Principal Investigator: Dr Li-San Wang
Department: University of Pennsylvania
Collaborating leads –
Dr Chia-Lun Liu, Lehigh University, Bethlehem, United StatesTags: 50806, air pollution, alzheimer's-disease and related dementias, early life factors, gene-environment interaction, long term outcomes, mental health
Genome-wide association studies have documented the relationship between specific gene and Alzheimer’s disease. In this study, we are interested in further exploring whether environmental shocks play a critical role in developing Alzheimer’s disease and related dementias (ADRD) and cognitive impairment for people whose genotype are associated with it. We will analyze UK Biobank data and explore various natural experiments to identify causal relationships between possible gene-environment interactions and dementia.

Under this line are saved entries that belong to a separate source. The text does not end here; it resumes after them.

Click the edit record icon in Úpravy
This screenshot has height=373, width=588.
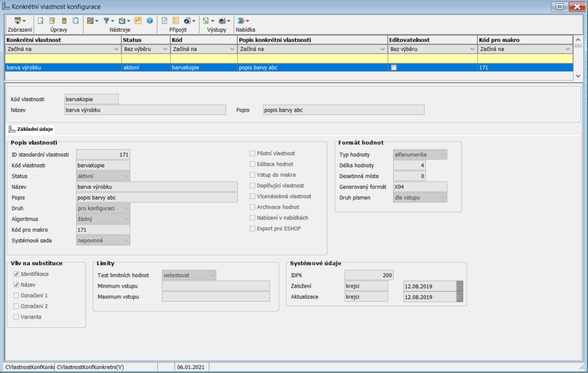pos(52,21)
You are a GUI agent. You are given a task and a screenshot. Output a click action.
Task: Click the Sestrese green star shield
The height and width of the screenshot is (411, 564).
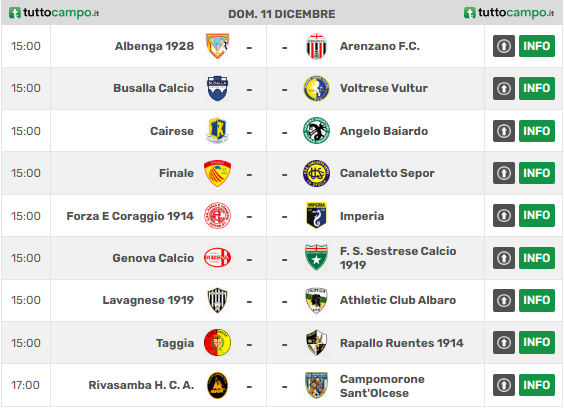coord(316,257)
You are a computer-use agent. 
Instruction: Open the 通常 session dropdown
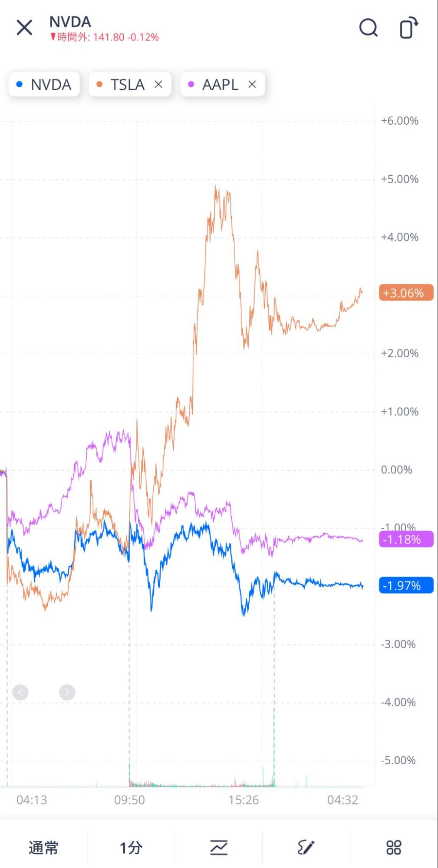click(43, 847)

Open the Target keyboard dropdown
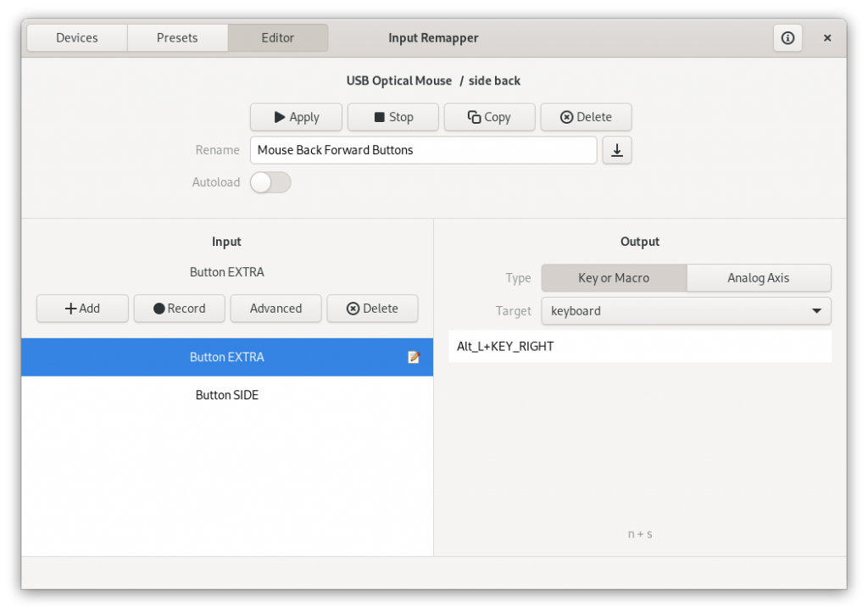[x=686, y=311]
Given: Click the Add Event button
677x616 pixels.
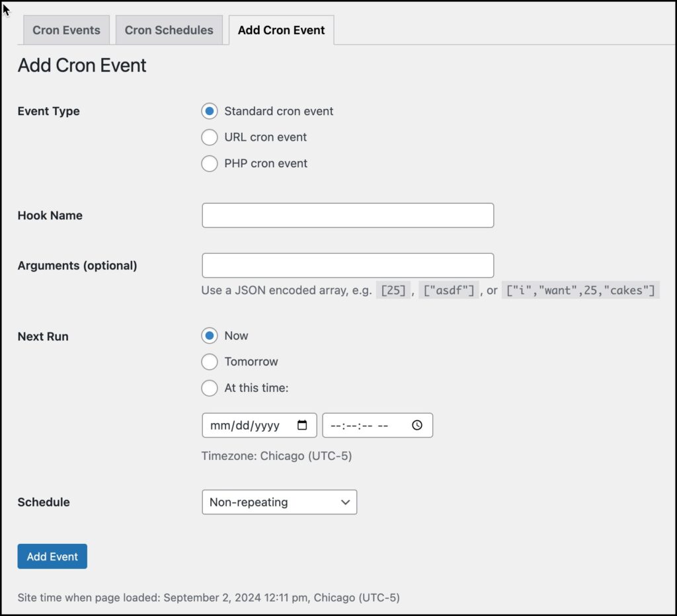Looking at the screenshot, I should click(x=52, y=556).
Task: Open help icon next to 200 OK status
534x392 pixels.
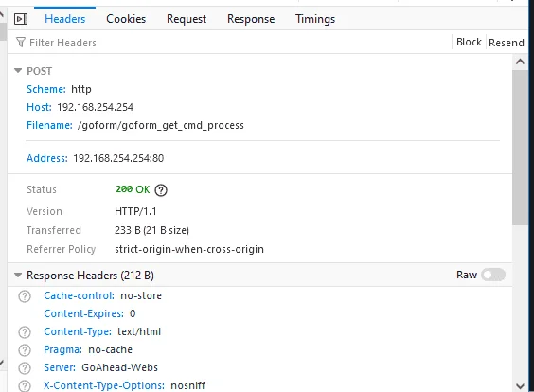Action: (x=161, y=190)
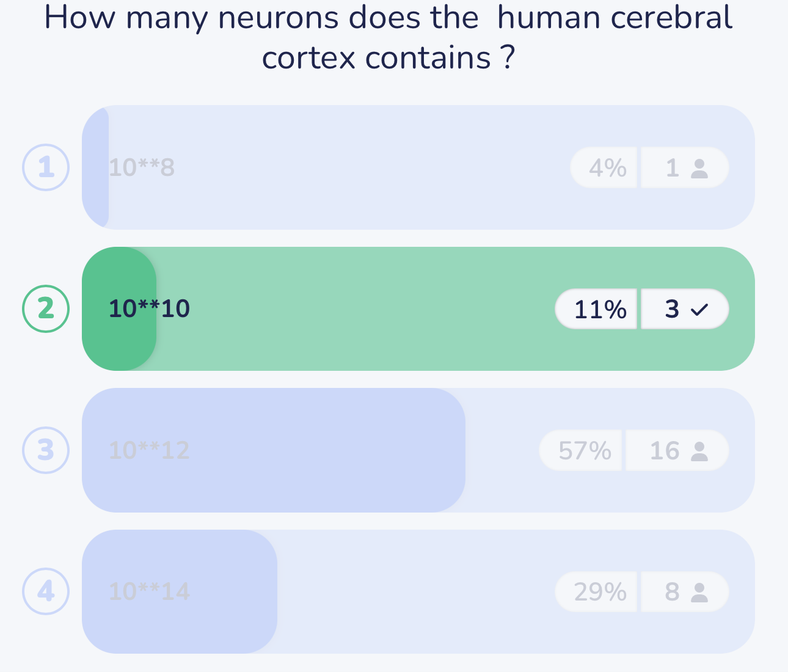The image size is (788, 672).
Task: Click the checkmark icon on answer 10**10
Action: (699, 310)

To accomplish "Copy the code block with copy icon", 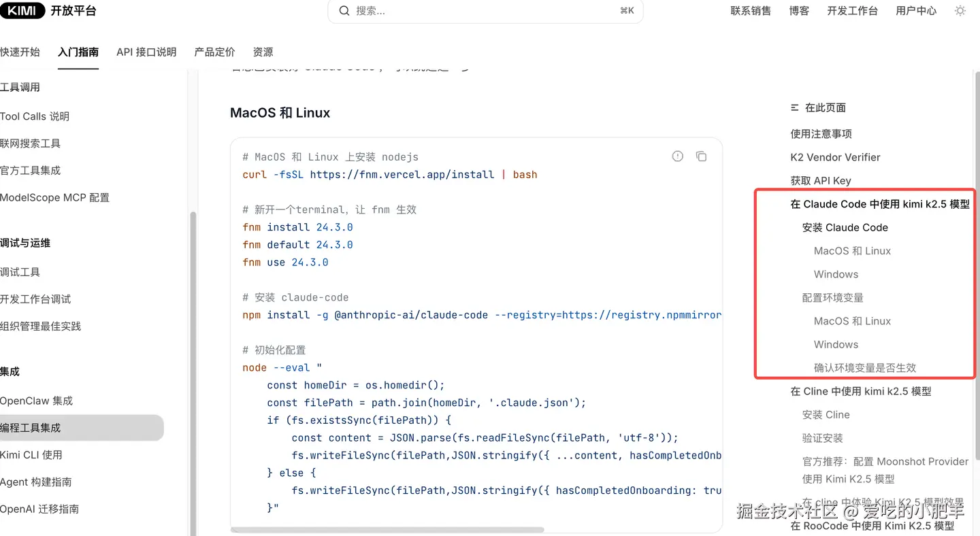I will click(x=701, y=156).
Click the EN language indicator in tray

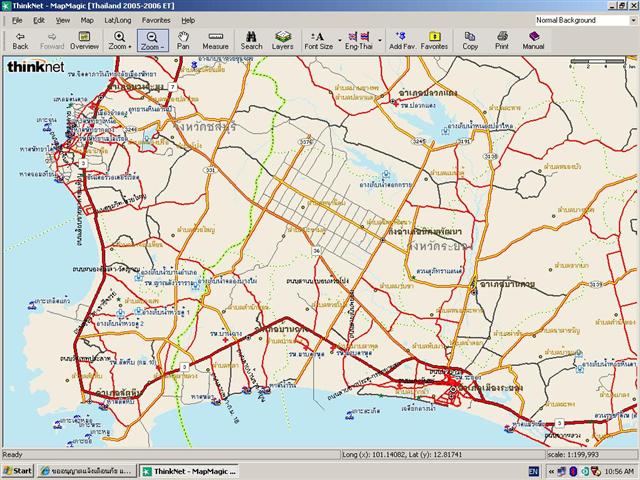coord(533,470)
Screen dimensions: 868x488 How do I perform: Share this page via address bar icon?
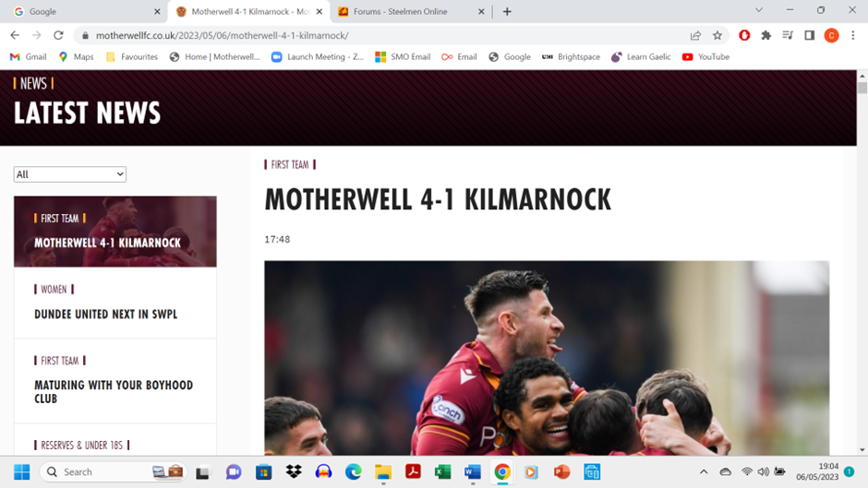click(x=696, y=35)
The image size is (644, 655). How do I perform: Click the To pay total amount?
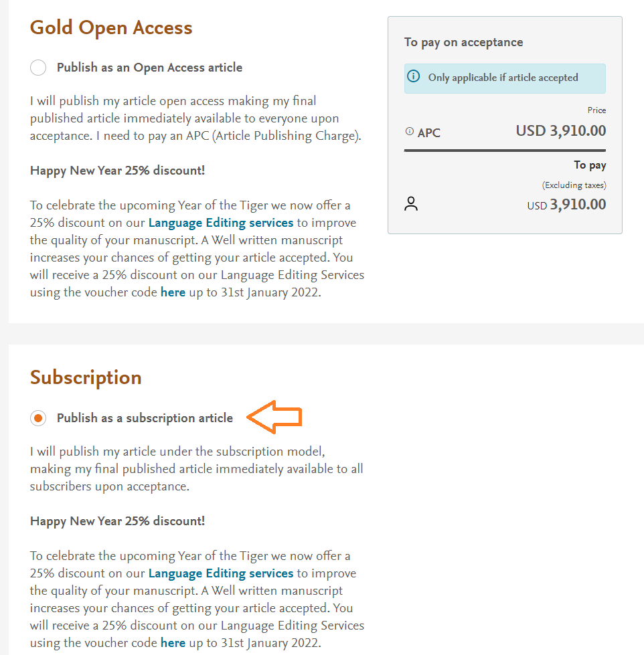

As a first example, we use an event of air pollution disaster as a natural experiment to study whether early-life living environmental conditions are driving factors in developing ADRD and cognitive impairment. The research design is based on the Great Smog of London in December 1952 (also known as “killer smog”). Using this event as a natural experiment, we are able to study the causal effect of the extreme air pollution on human’s health, and further leverage the abundant information on individual genes to examine whether heterogeneity of treatment effects can be attributed to genetic endowment. We will exploit the variation in the region of birth, timing of birth, and individual genotype to estimate the treatment effect of air pollution on ADRD-risk carriers. The UK Biobank provides an excellent data set as it recruited a large cohort of elderly who were born around 1952 and collected individual genetic variants.
This study aims to be a contribution to gene-environment interaction analysis, allowing us to understand the development of ADRD better. As the worldwide population is aging, identifying the causal effect of living environmental shocks on such mental disorders is of interest since specific policy interventions can be designed to improve one’s life.